The soundtrack to John Landis’s much-loved horror comedy inventively subverts the clichés of the genre.
John Landis’s 1981 classic horror film An American Werewolf in London was something of a pet project: the script was written by the director many years before but the studio thought it either too funny or too scary to green light. Following the success of National Lampoon’s Animal House (1978) and The Blues Brothers (1980), Landis found himself with a carte blanche for his next project. Despite its odd comedy/horror mix An American Werewolf in London became yet another box-office smash. In 1981 it was a film everyone was talking about – particularly horror makeup man Rick Baker’s first-rate gore and the great man-to-wolf transformation scene. Landis and Baker would team up again in 1983 to zombify Michael Jackson in Thriller.
After all these years the inventiveness of the film remains striking. It is clearly in the horror genre and yet sidesteps cliché at every turn, and nowhere more memorably than with the soundtrack. There’s no scary music; instead we get mood music so subtle it is hardly noticeable and handful of pop songs with the word ‘moon’ in the title. All great songs and used with irony and humour.
The film opens with a shot of the moors, but not the foggy storm-battered moors of horror classics. These hills are pleasant and green and lit by a slowly setting sun. These shots are accompanied by the first of the film’s three moon songs, Bobby Vinton’s classy 1963 version of ‘Blue Moon’. It was recorded for his ‘blue’ concept album along with his hit records ‘Blue on Blue’ and of course ‘Blue Velvet’. This smooth, sweet, almost sugary confection stands as a paradigm of American pop music between rock’n’roll and the British invasion. With its lush production complete with subtle tasteful instrumentation and backing vocals whispering ‘oohs’ and ‘aahs’, this is perhaps the piece of music with the least tension ever to open a horror film.

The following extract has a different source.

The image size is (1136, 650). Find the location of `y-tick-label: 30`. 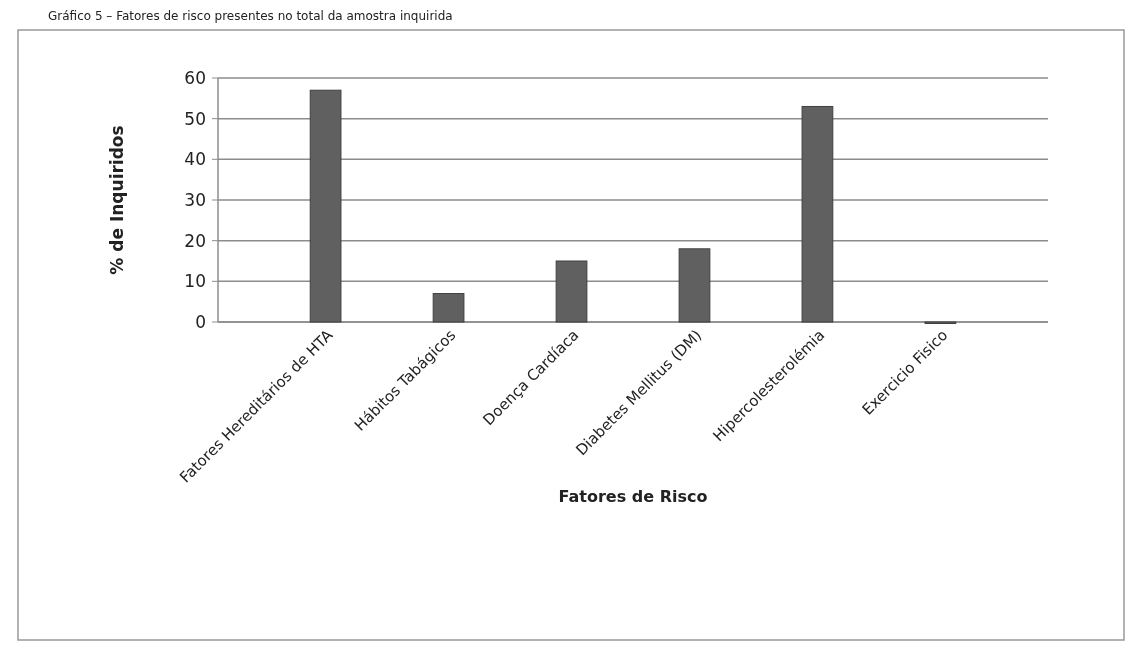

y-tick-label: 30 is located at coordinates (195, 200).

There is a gap of an hour featuring a visit to a pub, a wolf attack and a few dream sequences before the next song accompanies the young lovers: the werewolf attack survivor and his nurse take a shower to Van Morrison’s 1970 ‘Moondance’. Although less obviously ironic than the other songs its light jazzy swing is certainly at odds with the typical wailing saxophone that usually enhanced such scenes in 1981. The third moon song follows shortly after. Creedence Clearwater Revival’s apocalyptic stomp ‘Bad Moon Rising’ (1969) accompanies our lycanthrope as he spends a weekday afternoon battling boredom (he even tries British daytime television), a strange restlessness and lack of appetite. It is a truly great song and a great stripped-down production with one of the best drum sounds ever recorded, and it is completely at odds with the scene. Boredom never seemed so much fun.
Two more versions of ‘Blue Moon’ follow. Sam Cooke’s unique soulful phrasing plays over the painful transformation scene. And after the heartbreaking ending, the end titles are accompanied by the famous ‘bom-di-di-bom’ of The Marcels’ upbeat doo-wop version. It is now the most famous version of the song written in the mid-30s by show-tune specialists Rodgers and Hart. The joyful ending seems so perfect for a film imbued with the love of making movies. Landis’s career went from strength to strength and many more box-office successes followed. Those subsequent films were tight and entertaining but his love of cinema was never again so obvious.